Representative Fred Upton, a Michigan Republican who is chairman of the House Energy and Commerce Committee, said in prepared statements before a hearing today that states estimate the overhaul signed by President Barack Obama last year will increase health expenditures by about $118 billion through 2023. The Congressional Budget Office, the chamber’s accounting arm, has estimated the law would cost states about $60 billion.
The additional expense stems mainly from an expansion of Medicaid under the law. The chief actuary for the Centers for Medicare and Medicaid Services, which supervises the program, has said the expansion may add 20 million Americans to Medicaid rolls starting in 2014.
The law is “onerous and unsustainable” for states, Upton said in a statement prepared for the hearing to examine Medicaid’s effect on state budgets.
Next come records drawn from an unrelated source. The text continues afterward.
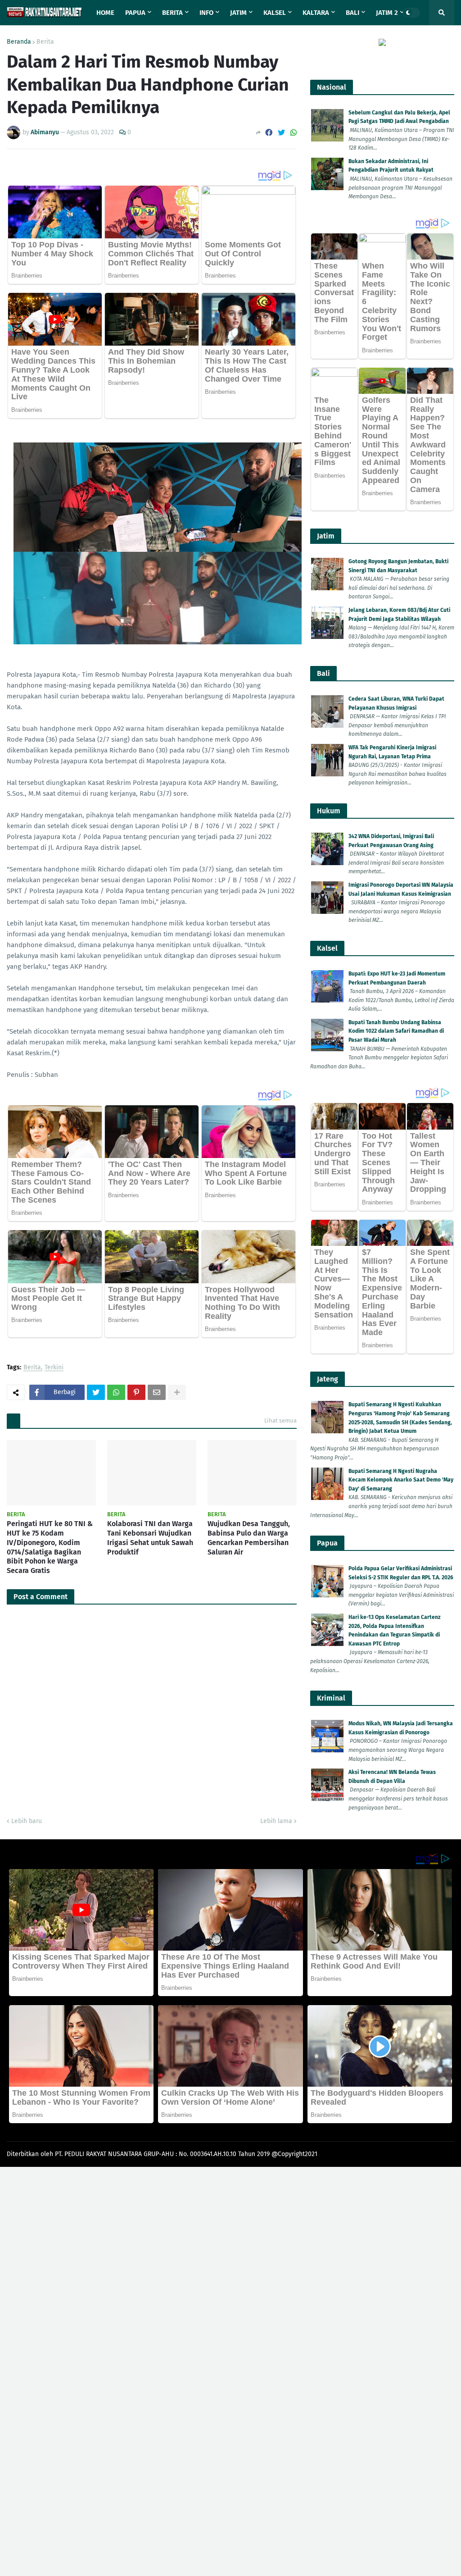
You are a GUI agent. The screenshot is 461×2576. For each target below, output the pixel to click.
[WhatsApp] (293, 133)
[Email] (157, 1392)
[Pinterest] (136, 1392)
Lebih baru (26, 1821)
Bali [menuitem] (352, 13)
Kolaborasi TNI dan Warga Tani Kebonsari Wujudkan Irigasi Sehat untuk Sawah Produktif (150, 1537)
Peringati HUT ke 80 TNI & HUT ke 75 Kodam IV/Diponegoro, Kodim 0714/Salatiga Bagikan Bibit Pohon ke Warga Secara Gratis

The estimate is at odds with projections showing states will realize net savings under the law, said Nick Papas, a White House spokesman, in an e-mail. A study by the Urban Institute in Washington showed states may save as much as $131.9 billion from 2014 to 2019, he said.
Representative Henry Waxman of California, the senior Democrat on Upton’s committee, said states have “considerable flexibility in the management and design” of Medicaid, the federal-state health program for the poor. He called Republican proposals to scale back the program “radical changes that will add to the number of uninsured.”